What the exercise asks: Copy each line of the records below that has "dropdown" in it.
Start of Extracted records
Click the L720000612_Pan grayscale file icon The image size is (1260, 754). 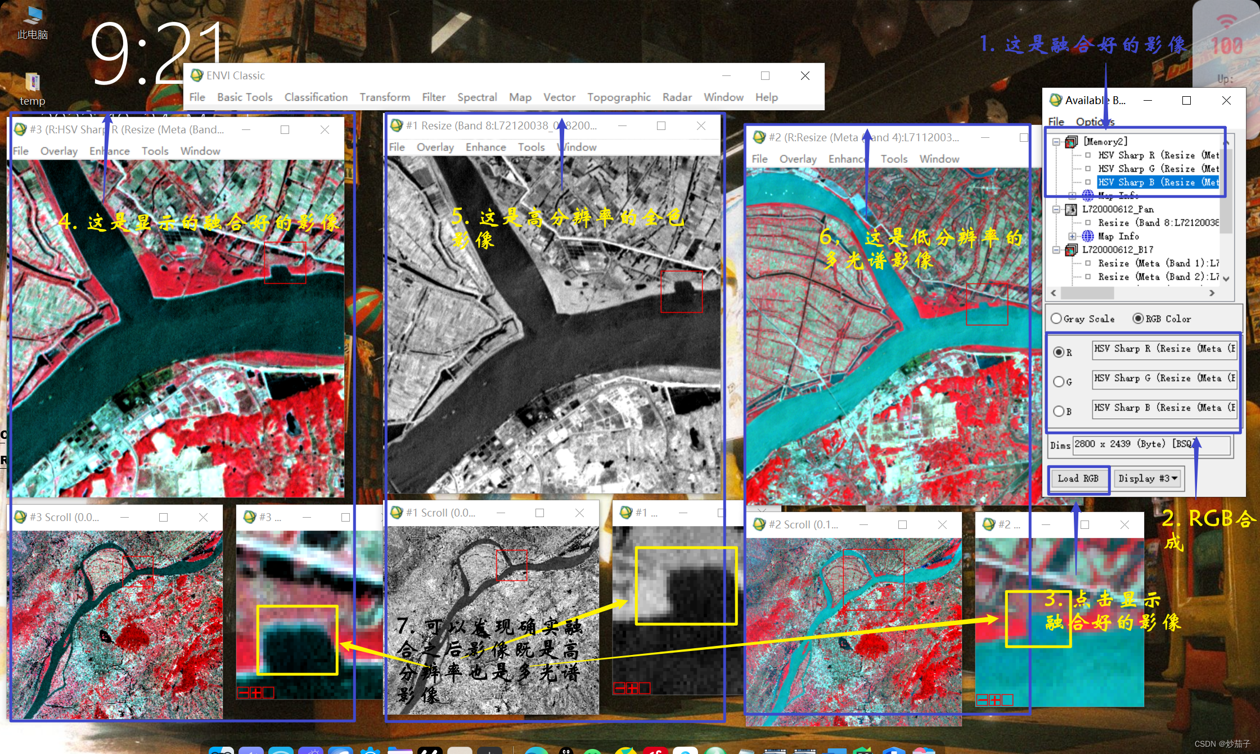pos(1072,209)

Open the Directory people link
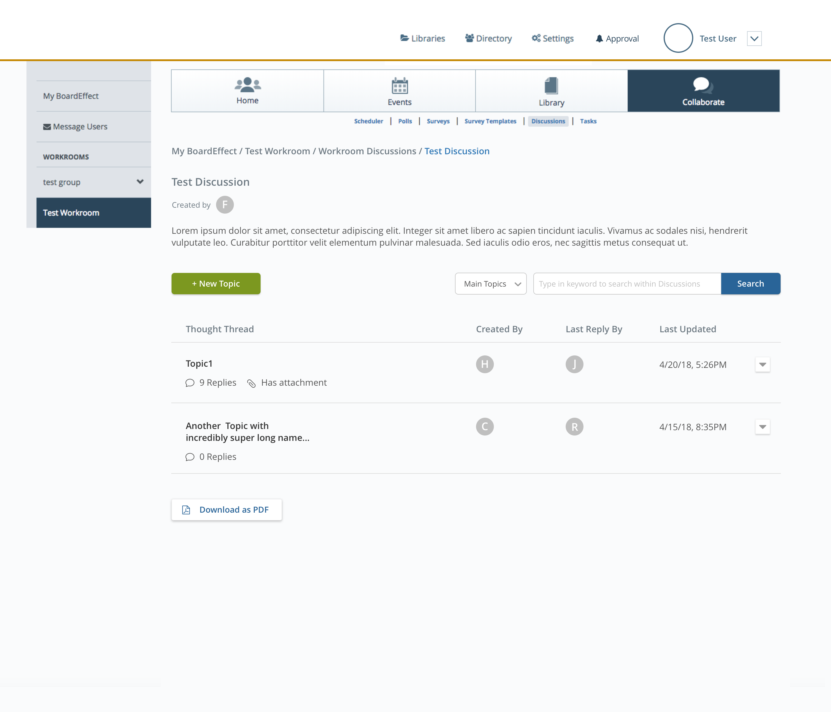[x=488, y=38]
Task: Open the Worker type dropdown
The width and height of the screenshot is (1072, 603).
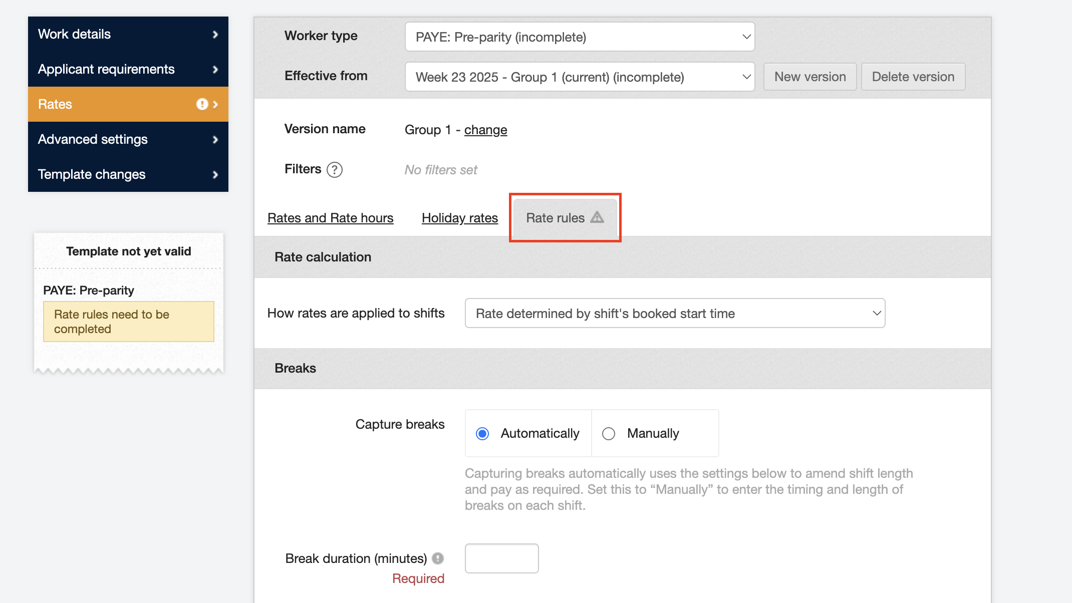Action: [x=580, y=37]
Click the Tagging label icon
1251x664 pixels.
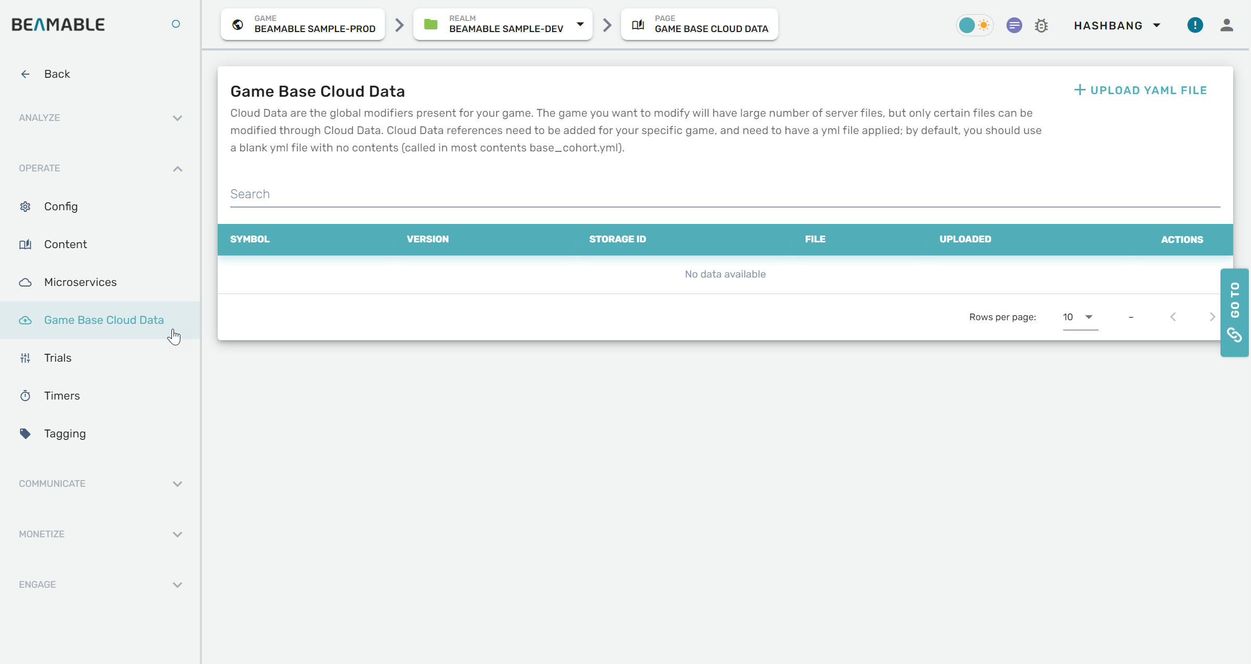click(x=25, y=434)
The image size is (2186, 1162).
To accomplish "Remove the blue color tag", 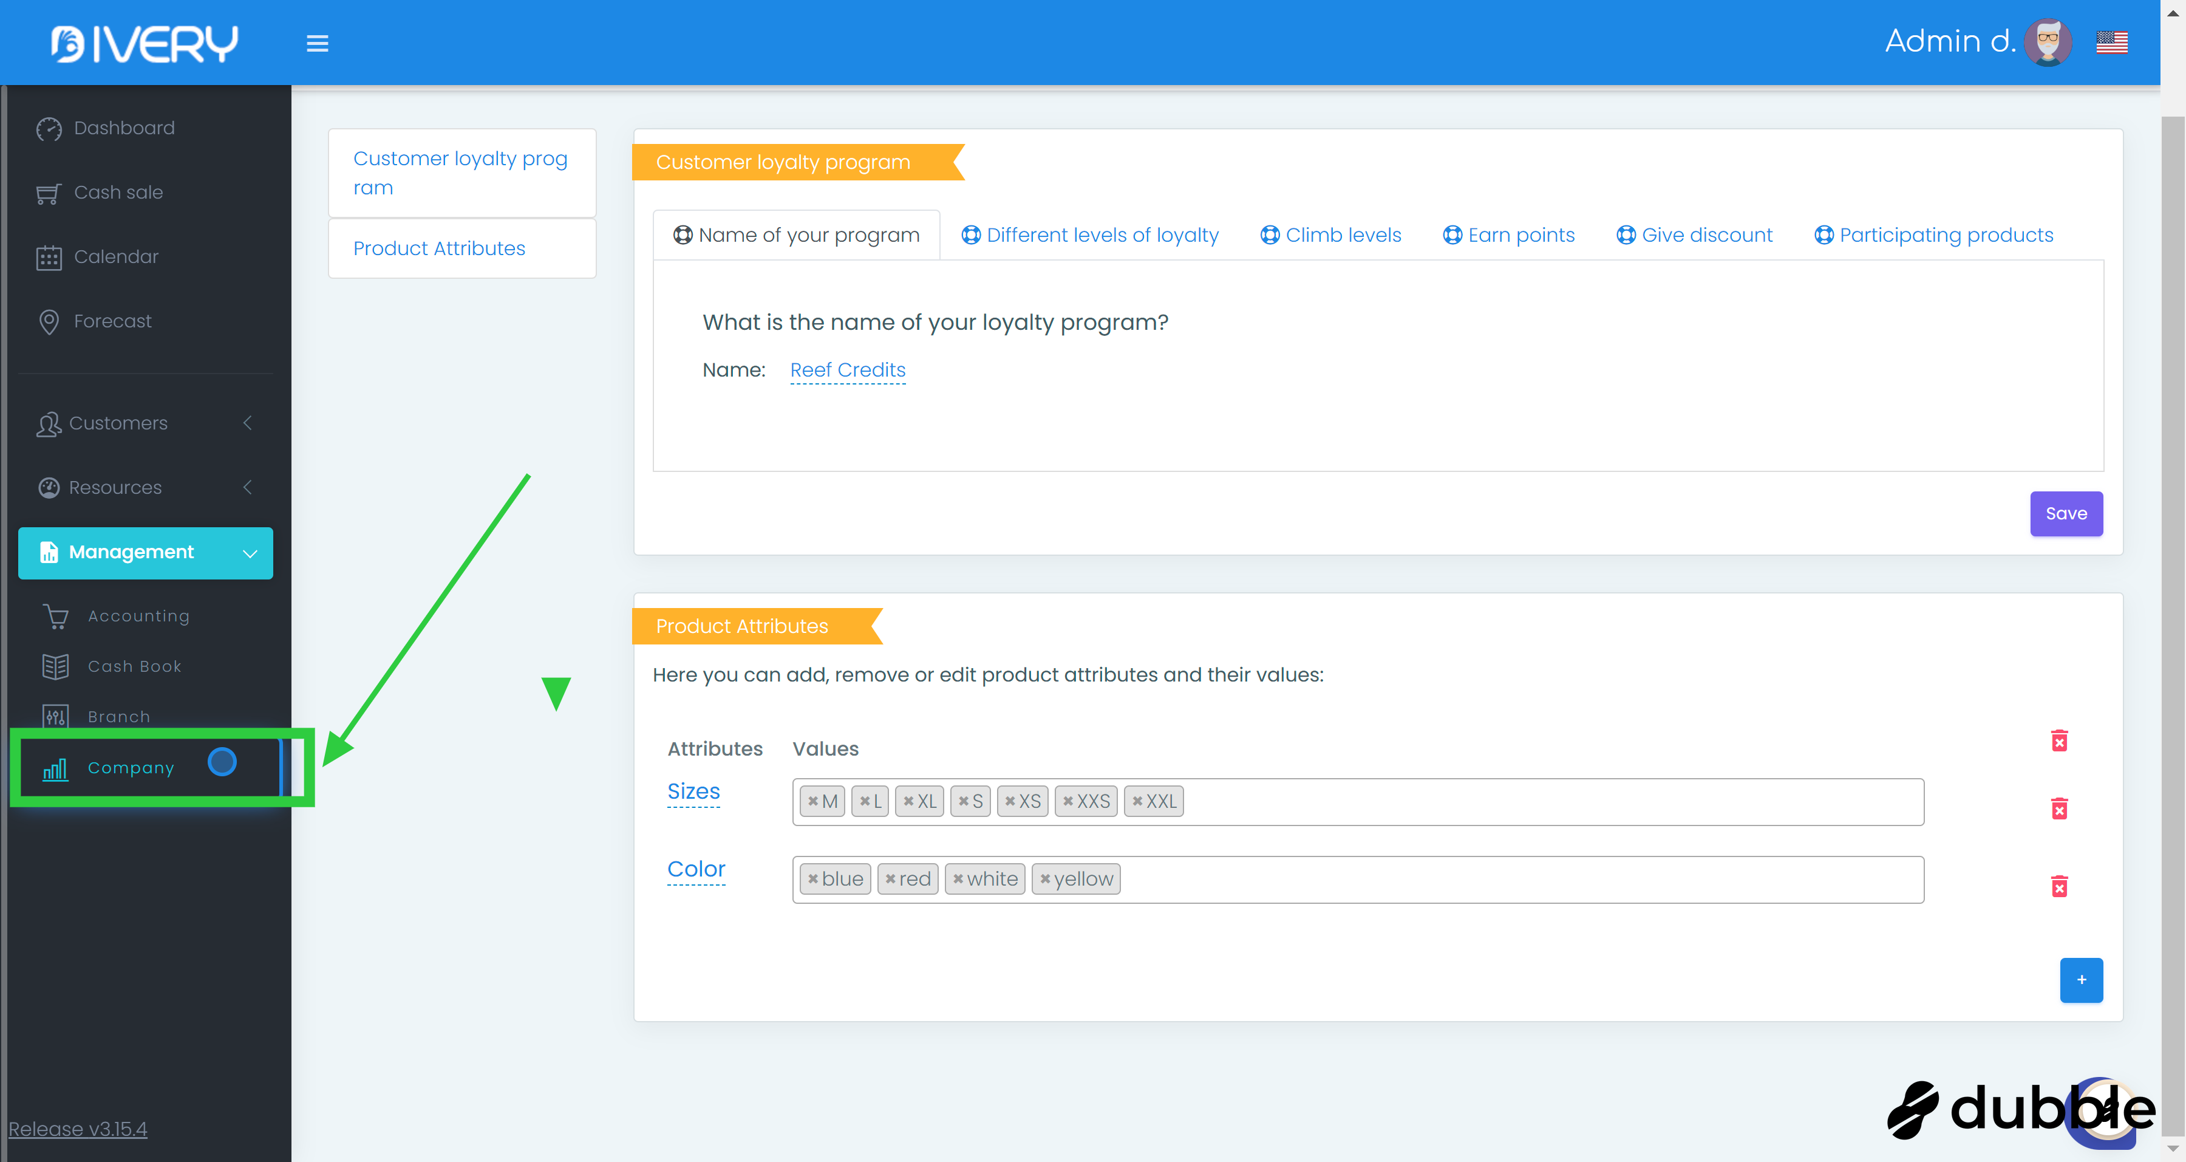I will (x=813, y=879).
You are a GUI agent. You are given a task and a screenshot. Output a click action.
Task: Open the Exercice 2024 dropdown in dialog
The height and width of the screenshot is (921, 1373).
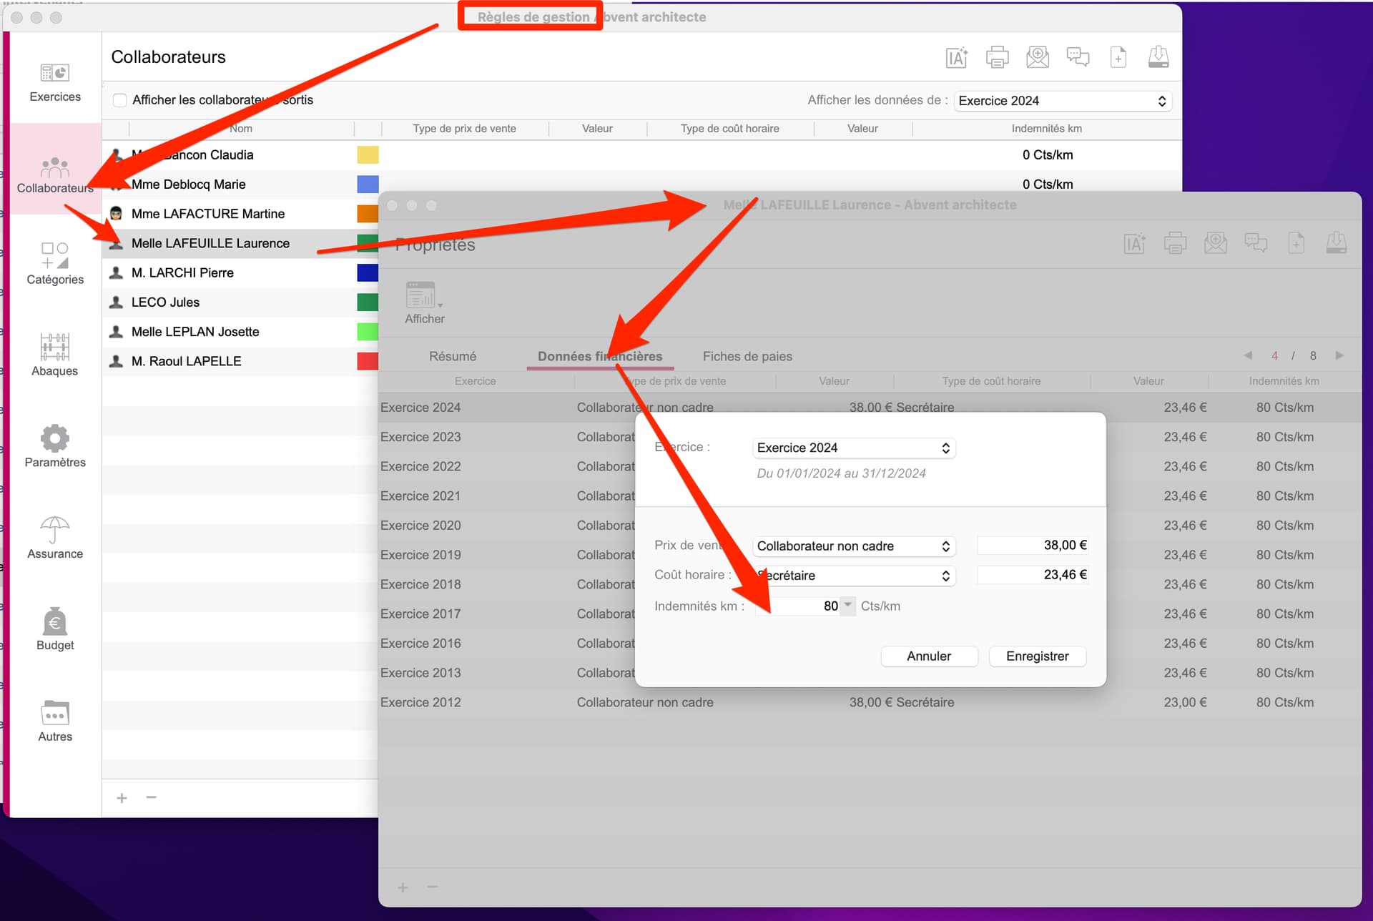(854, 448)
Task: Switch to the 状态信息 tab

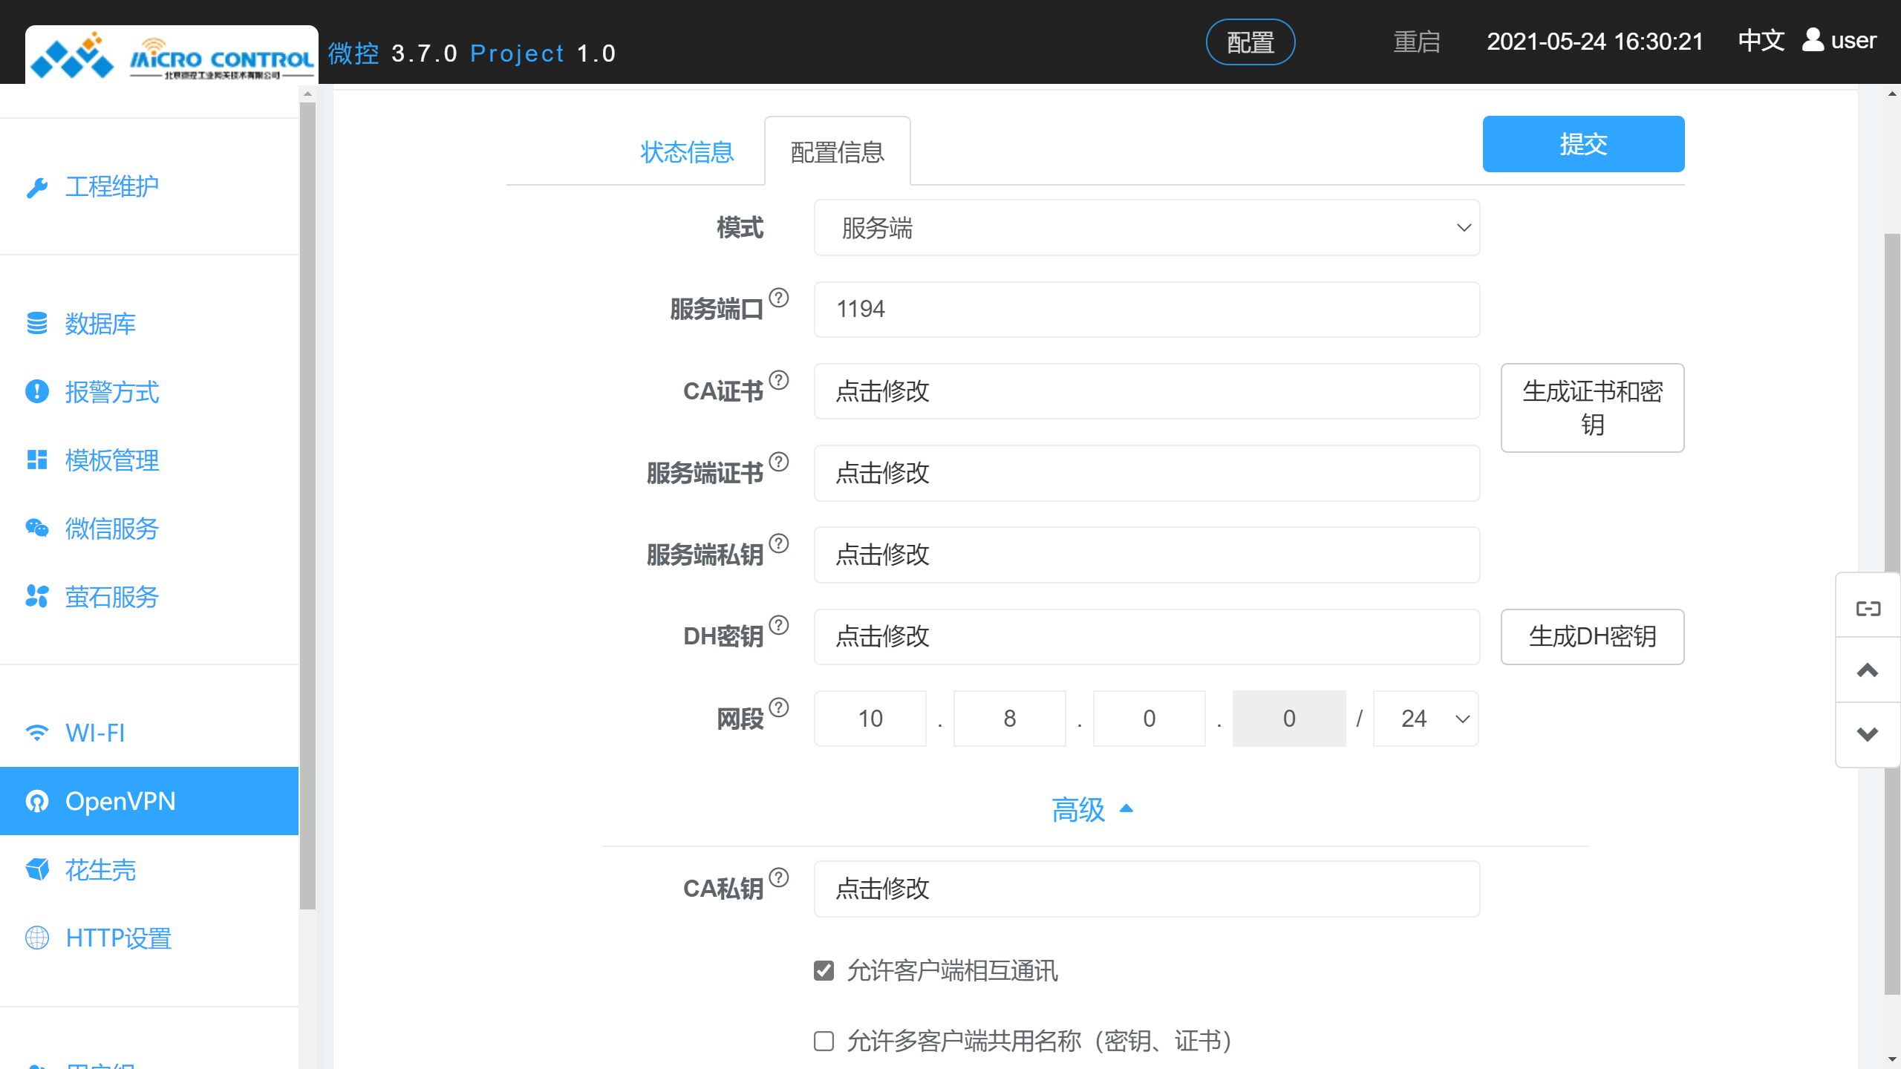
End of Extracted records
Response area:
Task: Open the Worker type dropdown
Task: Open the Exercice 2024 dropdown in dialog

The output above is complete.